To Render or Not to Render?
Today’s post is about the potential value that a photo-realistic rendering or model can provide you, the Client. I’ve split the post into commercial, developer and custom home project, so you can jump to the part that interests you. You can also read the whole thing while enjoying that cup of <insert your beverage of choice> and taking that moment of Zen. Who knows, maybe it will be useful on that next project. Before than, I’d like to clarify the terms model and rendering. A model is a complete digital construction of the interior, exterior or both that you can move through or around and view from any angle. A rendering is a static view. It can range from a line drawing with colors representing materials to photo-realistic materials and lighting presented as a photograph or photo-sphere.
Rendering for Commercial Clients
In the early stages of a project, a splash of color on a site plan or elevation can be the thing that catches a potential investor’s attention. It can also help with preliminary approval from the city. If this is your first time, cities often require this as part of their zoning process. As the design is developed further, renderings can be used to attract additional investors, secure more funding from initial investors, and provide content for your marketing campaign toward customers. 3D models and renderings can refine the design and the experience for customers and employees. A photo-realistic rendering can be the thing that finally brings those last few crucial hesitant investors on-board. They can also be added to your marketing to create more buzz and grab the attention of more potential customers. On (very) rare occasions, cities will require full photo-realistic renderings as part of their approval process for exterior remodels. I’ve even had a Landlord require a photo-realistic rendering with product on the shelves for a tenant fit-out.
Rendering for Developers
As a Developer you know the building is your product and it can be residential, commercial or something else entirely. And, being familiar with the process, understand how that splash of color on your site plan or elevation can be expected by investor’s and help secure preliminary approval from the City. As the project moves forward, renderings can be used to notify investors how the project is progressing, secure more funding from initial investors, and allow you to list the property long before construction begins. On residential developments, a 3D model can be used to develop a photo-realistic architectural rendering and virtual reality experience for the property listing. Potentially allowing you to pre-sell units ahead of completing a demo unit.

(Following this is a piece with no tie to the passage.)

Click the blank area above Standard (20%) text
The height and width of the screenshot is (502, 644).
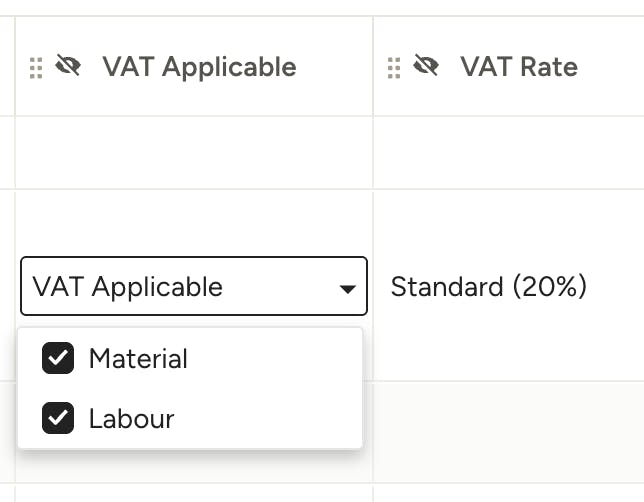point(509,230)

Creating Your Forever Home
A rendering can help you understand the design in ways that 2D line drawings just can’t relay. Rendering can be the bridge between the abstract and the tangible. Be it a simple splash of color on that 2D drawing, a photo-realistic rendering or a full-on virtual reality experience. For your forever home, the intent is to go beyond getting it right and make it perfect. Measure twice, cut once. The combination of schematic drawings, renderings, photo-realistic renderings, construction photos and photos of the completed home can be a great way to relive and share the creative experience. It can be shared with friends and family on social media and even turned into a coffee table book. Think of it as the story of an amazing trip you took that everyone gets to see and hear at the destination instead of when you get back.
Whatever your project, there are benefits to be found in architectural rendering. Whether it’s achieving a full understanding of the design for your forever home, selling your great idea to investors or streamlining your development process with pre-sales, a model or rending can be a powerful tool on your next project.